Ancora alla riva sinistra dell’Inhul, lo scheletro arrugginito di una nave
simboleggia la decadenza dei cantieri che dopo la caduta dell’URSS hanno perso
importanza e sono stati privatizzati. Non si producono più grandi navi ma solo
piccoli yacht. Centinaia di operai sono rimasti senza lavoro e, dagli anni
Novanta in poi, la città di Mykolaiv ha una vera e propria crisi di identità.
Senza i suoi cantieri navali, gli edifici e le strade del centro sono solo un
monumento alla vitalità e alla forza di un tempo.

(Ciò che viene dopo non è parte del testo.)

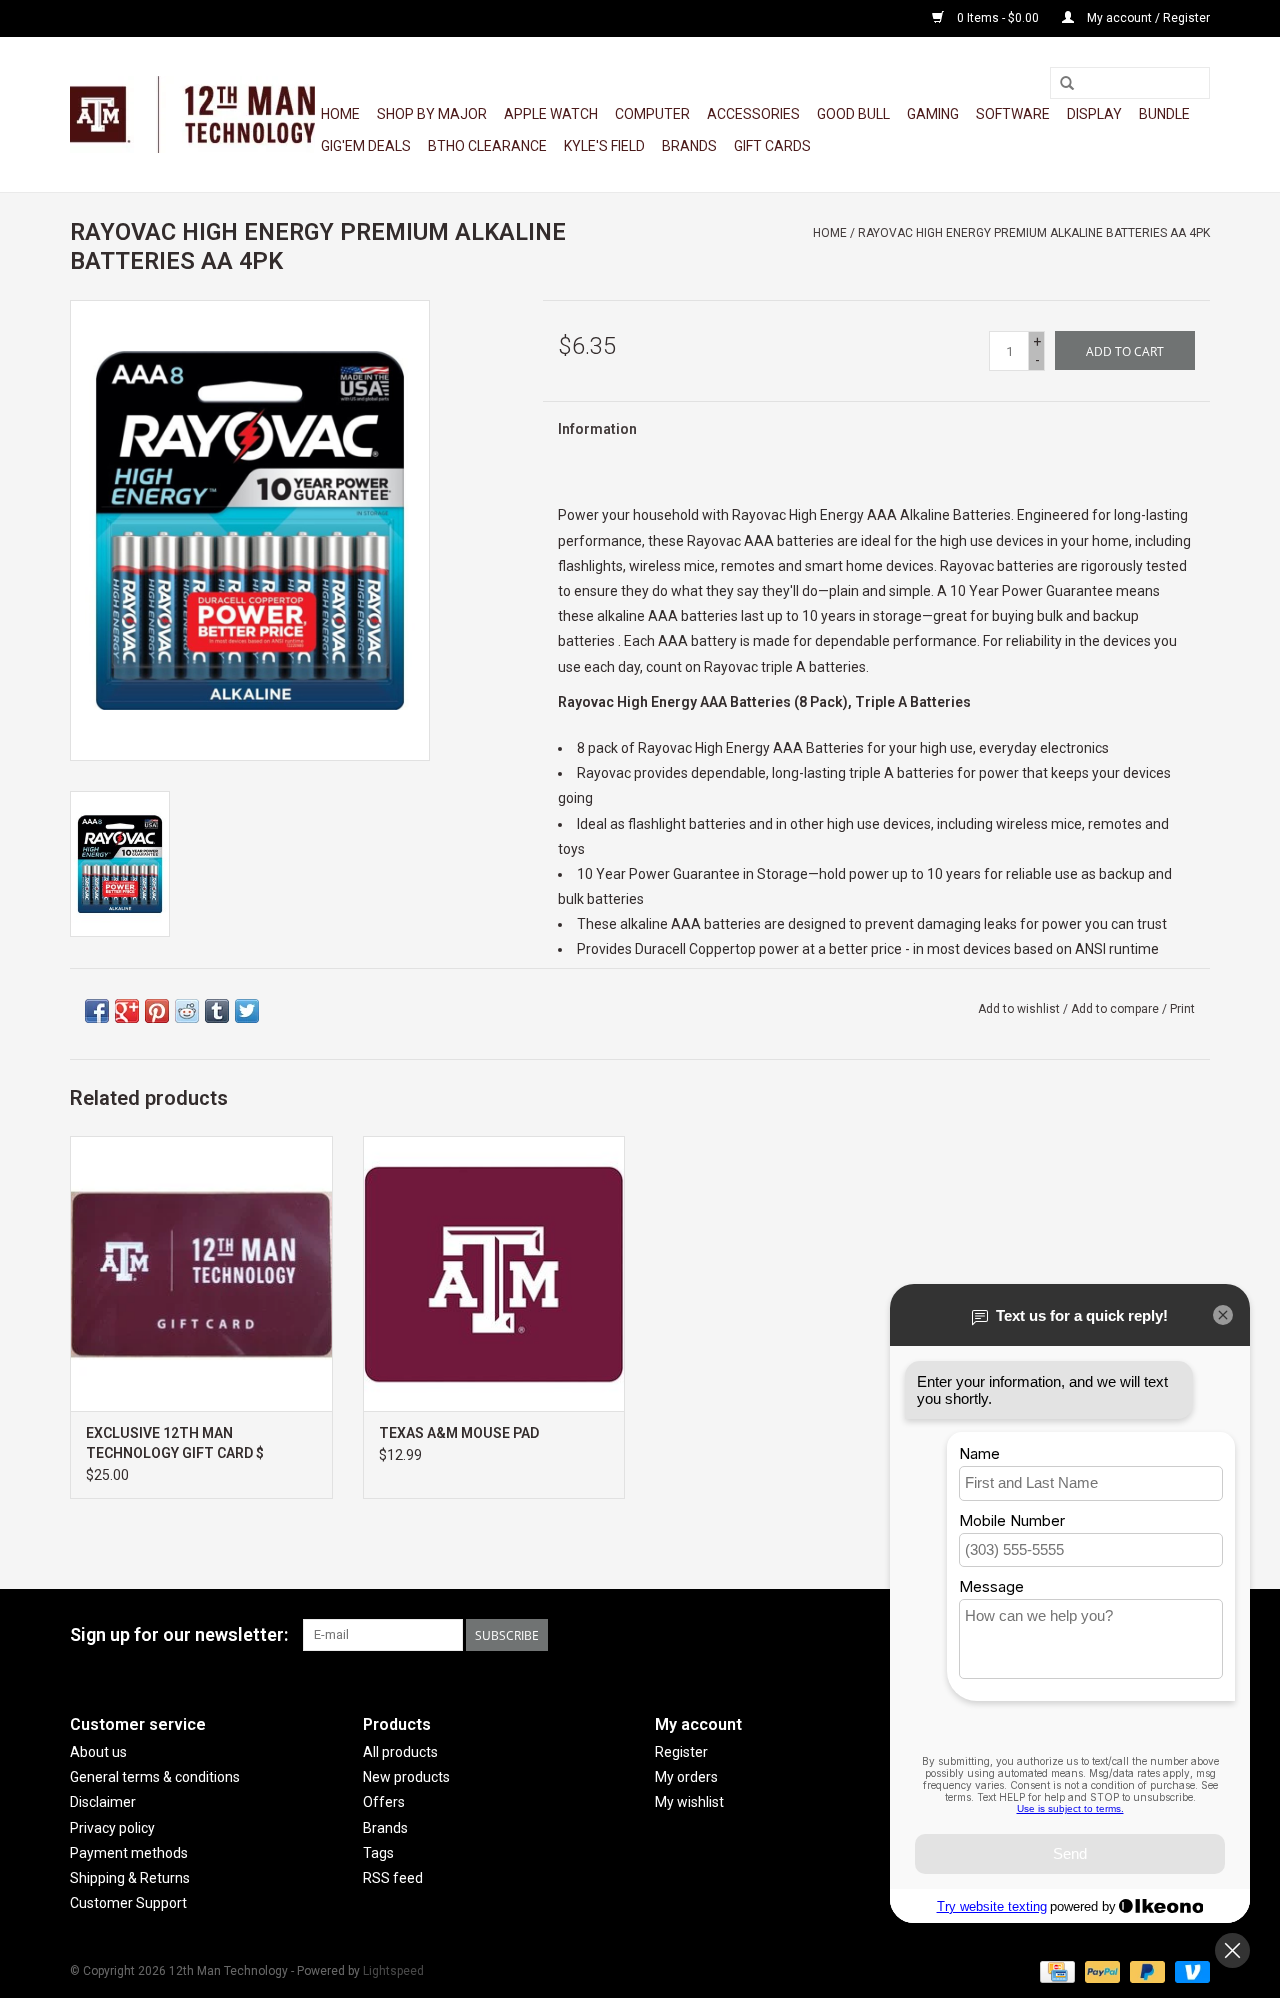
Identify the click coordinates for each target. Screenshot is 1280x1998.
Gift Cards (772, 146)
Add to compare (1116, 1009)
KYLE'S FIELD (604, 146)
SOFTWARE (1013, 114)
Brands (689, 146)
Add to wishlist (1019, 1009)
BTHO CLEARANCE (487, 146)
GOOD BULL (853, 114)
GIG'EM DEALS (366, 146)
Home (340, 114)
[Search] (1067, 84)
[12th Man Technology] (192, 114)
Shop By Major (432, 114)
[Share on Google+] (127, 1011)
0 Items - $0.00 (998, 18)
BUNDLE (1164, 114)
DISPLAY (1094, 114)
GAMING (933, 114)
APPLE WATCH (551, 114)
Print (1182, 1009)
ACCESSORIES (753, 114)
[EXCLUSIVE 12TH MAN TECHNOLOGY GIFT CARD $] (201, 1273)
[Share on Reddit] (187, 1011)
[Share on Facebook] (97, 1011)
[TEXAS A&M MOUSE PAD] (494, 1273)
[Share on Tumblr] (217, 1011)
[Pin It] (157, 1011)
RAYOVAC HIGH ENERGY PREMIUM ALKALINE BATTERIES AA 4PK (1034, 233)
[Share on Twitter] (247, 1011)
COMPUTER (652, 114)
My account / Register (1147, 18)
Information (597, 429)
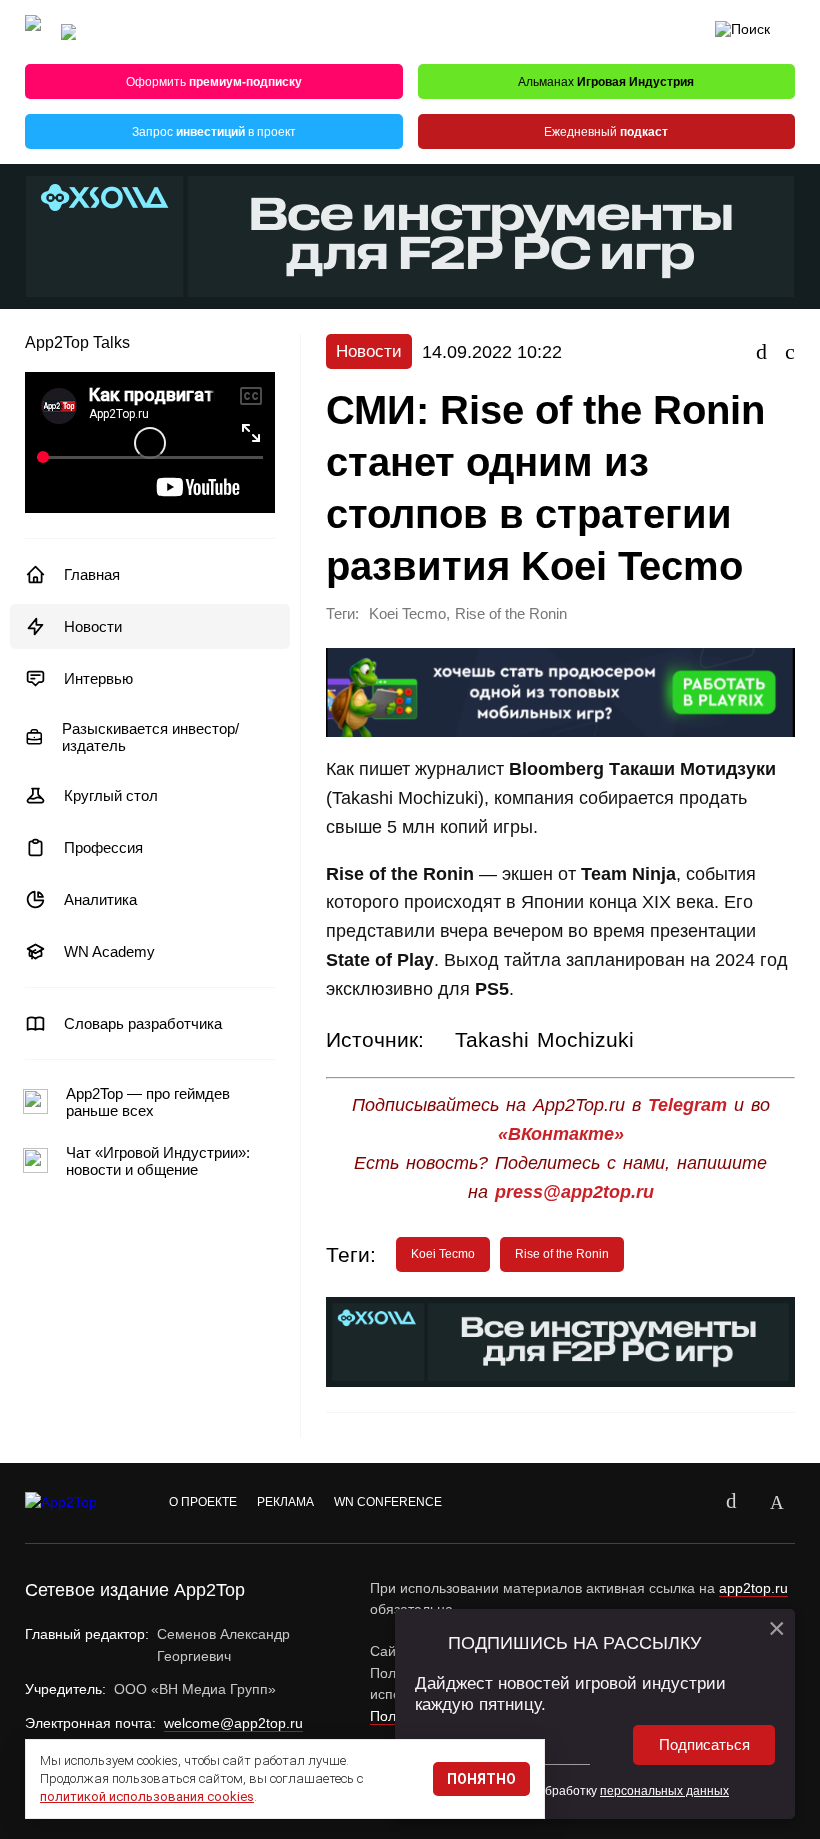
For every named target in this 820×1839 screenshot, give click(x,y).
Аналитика (100, 899)
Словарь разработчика (143, 1023)
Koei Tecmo (407, 614)
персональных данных (664, 1791)
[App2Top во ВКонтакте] (731, 1503)
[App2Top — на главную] (80, 1503)
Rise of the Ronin (511, 614)
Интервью (98, 678)
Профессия (103, 847)
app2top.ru (753, 1588)
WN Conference (388, 1502)
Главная (92, 574)
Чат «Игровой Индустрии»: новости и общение (158, 1161)
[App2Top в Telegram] (777, 1503)
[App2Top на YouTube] (685, 1503)
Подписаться (704, 1744)
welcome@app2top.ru (233, 1723)
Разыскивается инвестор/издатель (150, 737)
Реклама (285, 1502)
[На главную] (33, 32)
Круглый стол (111, 795)
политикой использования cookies (147, 1796)
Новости (93, 626)
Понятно (481, 1779)
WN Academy (109, 951)
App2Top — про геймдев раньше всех (148, 1102)
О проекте (203, 1502)
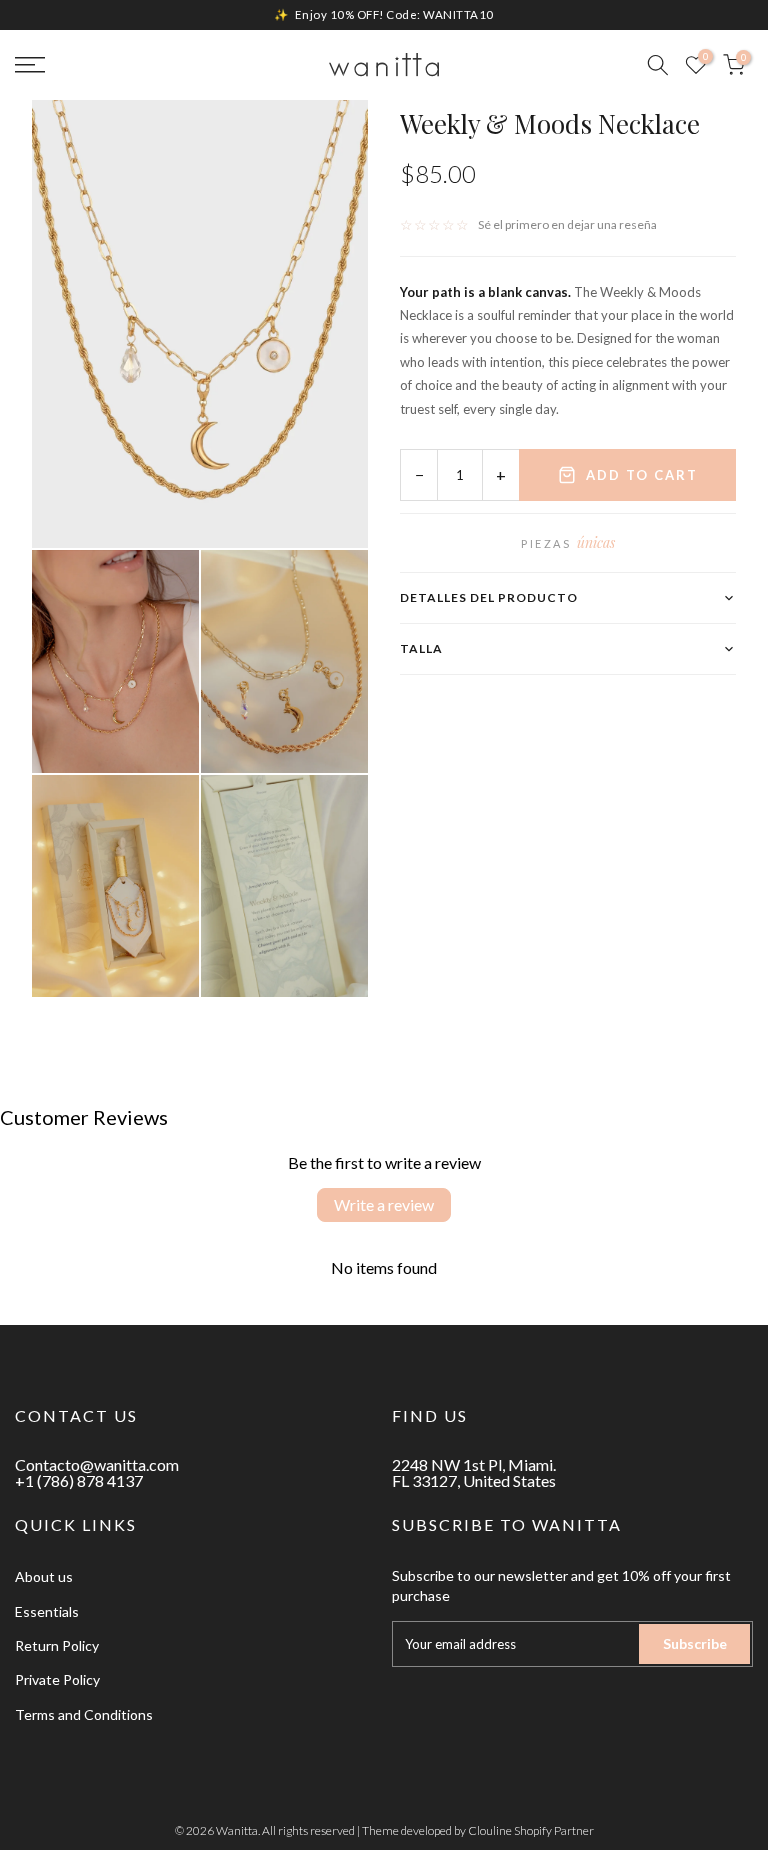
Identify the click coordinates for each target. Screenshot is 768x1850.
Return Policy (57, 1645)
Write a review (384, 1204)
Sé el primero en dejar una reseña (567, 225)
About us (44, 1576)
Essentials (47, 1611)
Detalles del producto (489, 597)
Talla (421, 648)
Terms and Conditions (84, 1714)
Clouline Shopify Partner (531, 1830)
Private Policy (57, 1679)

Gli uomini, gli ex operai e i
giovani, emigrano o si rifugiano nella droga e nell’alcol. Alcuni di loro,
hanno trovato una ragione di vita nel nazionalismo e nella difesa del centro
urbano e del paese dall’aggressione russa. Al martello e ai chiodi hanno
sostituito il mitra e i proiettili. Questo, per ora, dà loro una valida
ragione per andare avanti.
Alina ha poco
più di vent’anni ed è arrivata all’inizio di settembre da Odessa: a Mykolaiv
segue un corso estivo di economia organizzato dall'Università locale. Siede su
un gradone della riva con i gomiti appoggiati sulle ginocchia e le mani a pugno
sotto il mento; osserva assorta la sottile linea d’orizzonte dove l’azzurro del
cielo si confonde con quello del mare. Alle sue spalle, a sinistra, c'è una
grande recinzione metallica che separa la città dal porto commerciale, il
quale, al di là della recinzione, lavorava a pieno regime e le navi vanno e
vengono; dalla riva turistica, le banchine e i magazzini non sono visibili;
sulle gru e sugli edifici più alti campeggiano scritte in cinese. Gran parte
del porto commerciale di Mykolaiv è infatti nelle mani della ditta cinese
COFCO, che si occupava, almeno fino all’inizio dell’aggressione russa, di
raccogliere e trasportare il grano ucraino sia in Oriente sia in Occidente. Il
frastuono delle gru che scaricano i container copre la voce melodiosa di Alina.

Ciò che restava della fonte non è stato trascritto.